2.3.6 Conclusion : la relativité des modèles

La recherche des ressources financières dépend des capacités, du stade de développement et des objectifs de chaque pays. On constate cependant que les pays les moins avancés n’ont pas véritablement le choix et ont besoin de la communauté internationale pour construire les fondements de leur système éducatif et pour assurer un programme d’Education Pour Tous. Á propos de ce dernier la proposition des Nations-Unies est de sortir du débat de l’aide internationale du contexte des négociations en créant une sorte de fond d’aide universel.

La majorité des pays émergents qui ont réussi leur envolée économique compense l’énorme coût de l’éducation par des moyens tels que la privatisation et l’autofinancement partiel ou total des familles. Ils tentent ainsi de désendetter l’État et de diminuer leur dépendance financière envers la communauté internationale. Ils supposent que l’autofinancement est un investissement volontaire et rentable pour la carrière professionnelle des futurs diplômés. Ils écartent les risques liés aux imperfections du marché de l’emploi, à l’incapacité pour les étudiants de connaître les réalités du marché de l’emploi, au manque de communications entre la création des programmes de formation et les compétences nécessaires à un hypothétique marché de l’emploi.

La tendance des pays est de privilégier des pôles universitaires et de sélectionner les meilleurs étudiants. C’est une politique élitiste qui ne garantit pas forcément aux meilleurs étudiants l’accès aux établissements d’excellence sélectionnés par l’État. En Asie de l’Est, la majorité des pays tend à promouvoir des politiques permettant la parité, voire la domination de la proportion d’établissements privés. L’État tente de limiter les problèmes d’iniquité entraînés par la politique de privatisation en offrant des bourses limitées par les budgets. Le système de crédits semble plus adapté pour répondre aux besoins des familles si toutefois, ils étaient appliqués avec mesure pour ne pas entraîner le surendettement.

Les bourses et les crédits doivent soutenir les jeunes en amont, durant la période de scolarité obligatoire. C’est là que se forme les véritables capacités et potentialité, les motivations et donc la véritable source pour le capital humain. En référence aux études réalisées aux USA, le fait que certains jeunes issus de milieux défavorisés arrivent aux portes de l’enseignement supérieur et soient prêts à tout entreprendre pour atteindre leur objectif, est une information capitale. Elle nécessite d’être confirmée au sein de chaque pays, mais elle permettrait de mieux équilibrer les efforts à consentir pour soutenir les systèmes éducatifs.

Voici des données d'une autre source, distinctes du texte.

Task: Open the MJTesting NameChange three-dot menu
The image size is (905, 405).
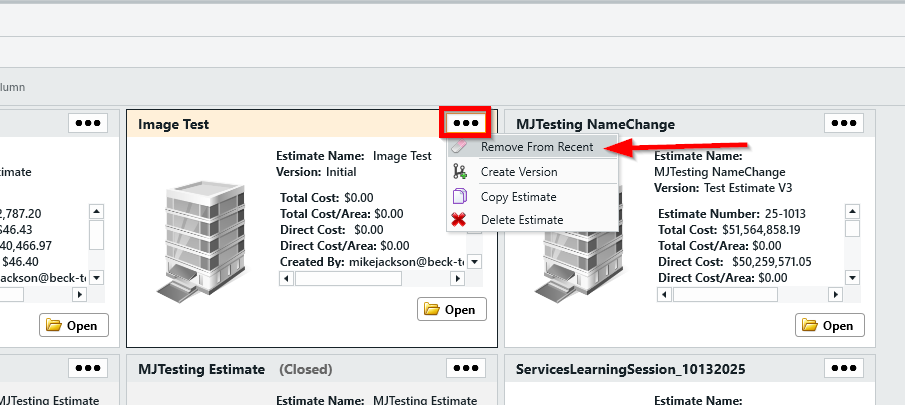Action: [x=845, y=123]
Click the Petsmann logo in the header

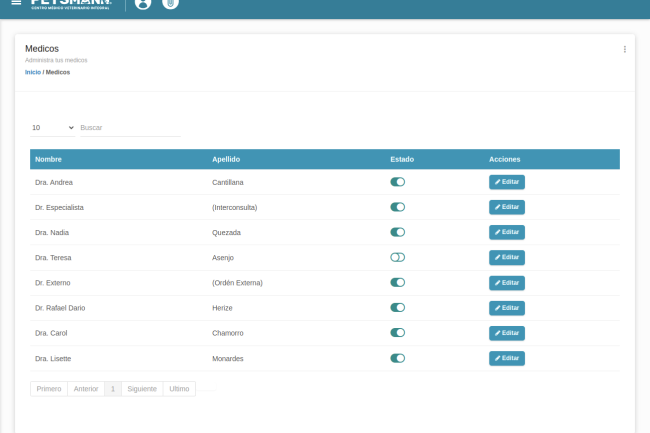click(x=72, y=4)
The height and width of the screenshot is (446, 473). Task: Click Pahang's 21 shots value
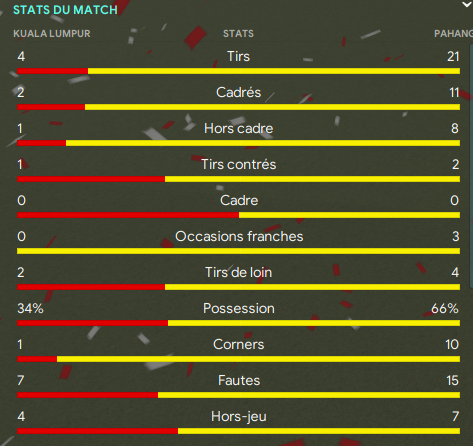point(453,56)
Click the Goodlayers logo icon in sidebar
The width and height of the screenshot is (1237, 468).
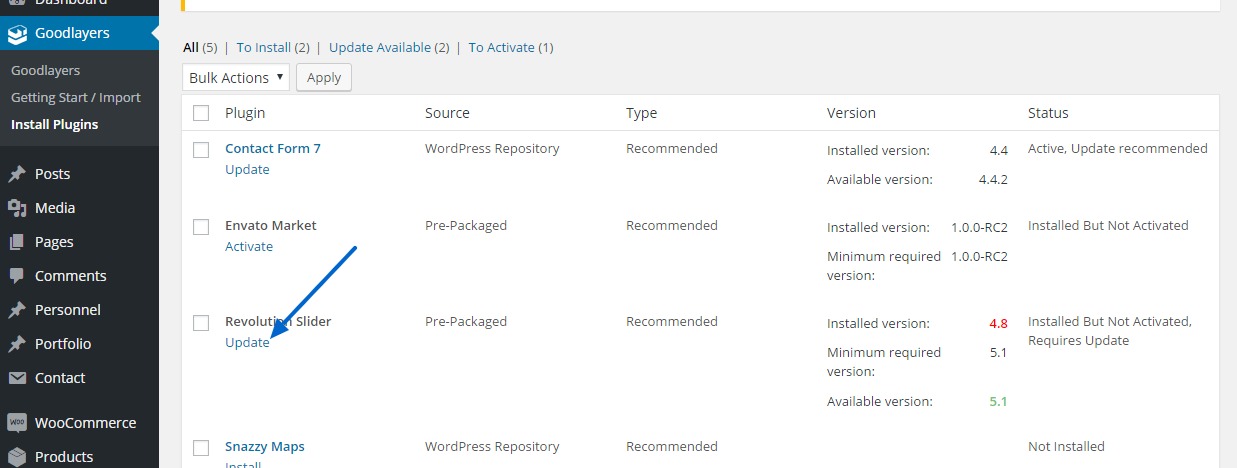click(x=17, y=34)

La recherche de ressources est complétée par des moyens qui pour l’instant sont secondaires comparativement à ceux développés par certains pays, principalement empruntés d’une culture plus commerciale, tels que les USA ou comme l’Australie, dont les outils tels que les donations par des anciens étudiants, des entreprises, les activités annexes des établissements, sont largement intégrés dans le budget. Il faudra pourtant du temps pour que les pays en développement puissent en faire autant, car cet objectif demande : le développement des relations avec l’environnement économique - une expertise scientifique reconnue pertinente pour le retour d’investissement des entreprises – le développement des outils markéting de promotion de la marque des établissements (par exemple vers le réseau des alumni).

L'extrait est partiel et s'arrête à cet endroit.